The Greens have made a net gain of just 25 seats, less than a tenth of the gains made by Reform UK
This matters because for months Zack Polanski and the Greens have been promoted (and not just by themselves) as the mirror image of Nigel Farage and Reform UK: they are supposed to be the insurgent party of the Left to balance Reform as the insurgent party of the Right. There has been talk of them entering government as part of a left-wing coalition after the next election, possibly as the largest party.
Yet today’s results show what a forlorn hope that is for the Greens. A genuine insurgent party would have walked it in Tameside and Wigan, yet it was Reform UK which romped home there at Labour’s expense.
The Greens are only really doing well in student areas. This shouldn’t come as any great surprise, as they have been leading in the polls among 18 to 24 year olds. Their policies could not be better tuned to stirring student activists: climate change, Palestine, as well as declaring war on billionaires and small-time landlords. Yet their policies, similarly, could not be better calculated to offend Red Wall voters. They want to ban horse-racing and make driving a privilege rather than a right and force motorists to retake a test every five years. Just try selling that to white van man.
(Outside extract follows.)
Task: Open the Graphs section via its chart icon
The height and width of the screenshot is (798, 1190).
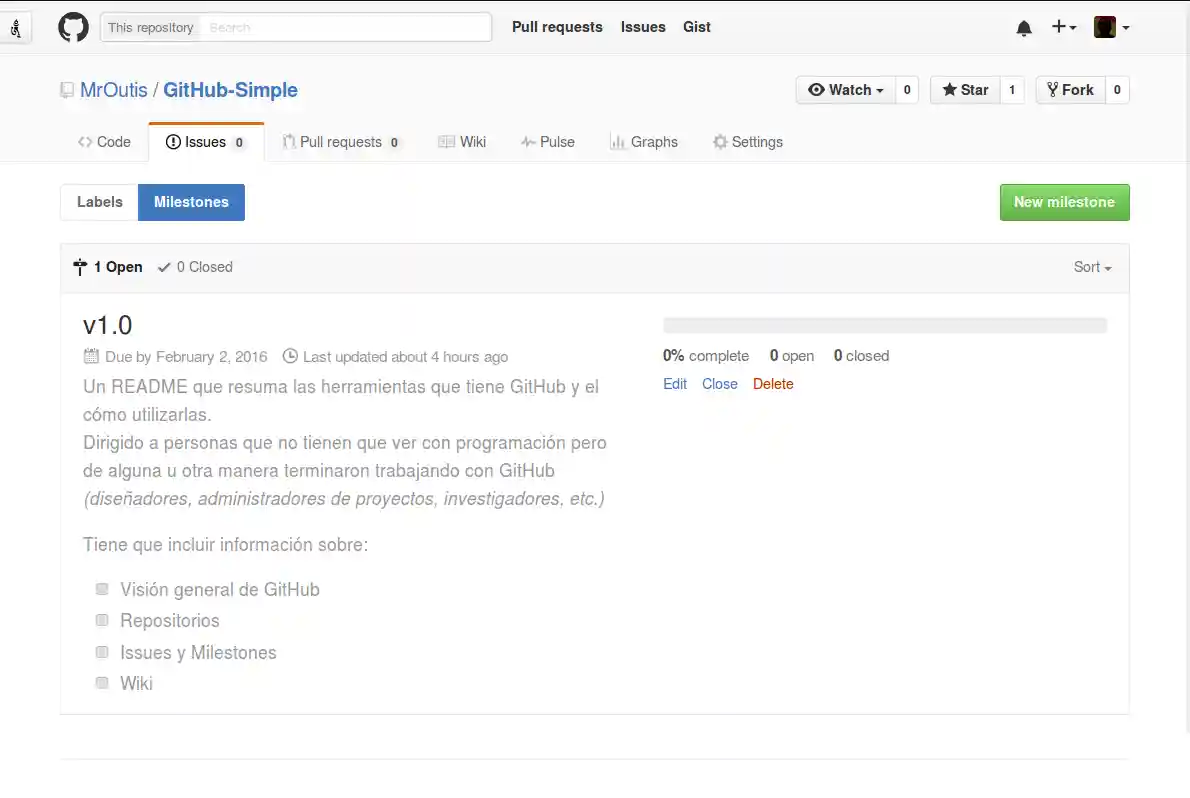Action: click(617, 141)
For the past few decades the Labour party has succeeded in holding together an often unholy alliance of low paid working people and aggrieved minorities: the broke and the woke. They deftly found the language to win support, for example, from both gay rights activists and socially-conservative Muslims, even though those interests might seem to be diametrically opposed. Polanski’s Greens, by contrast, have no such political skills. They have made a loud noise by appealing only to the woke side of Labour’s fragile coalition. That is no basis to win a general election.
As Labour’s spinners have been trying to tell us all morning, what happens in local elections is no guide to what happens in a general election. True. Voters increasingly seem inclined to use local elections as a protest vote. Often, though not always, they will then revert to type at a subsequent general election. But there are some important indicators from these council elections. Reform UK is succeeding as an insurgent party of the Right and Left. Moreover, while they have their bitter enemies, who see the party as a grave threat to the nation, those enemies are not sufficiently numerous nor organised to damage Reform. Farage’s party may never get much over 30 per cent of the vote, but in a four or five party, first past the post system, that is an extremely powerful proportion of the popular vote.
Labour may well dump Starmer as a result of these elections. It will do them no good whatsoever; merely make them look riven by internecine warfare, just as the Tories did in their latter years. But then neither do the Greens look in any position to capitalise. Reform UK has now firmly established itself as the favourite to win the next general election, quite possibly with a good working majority.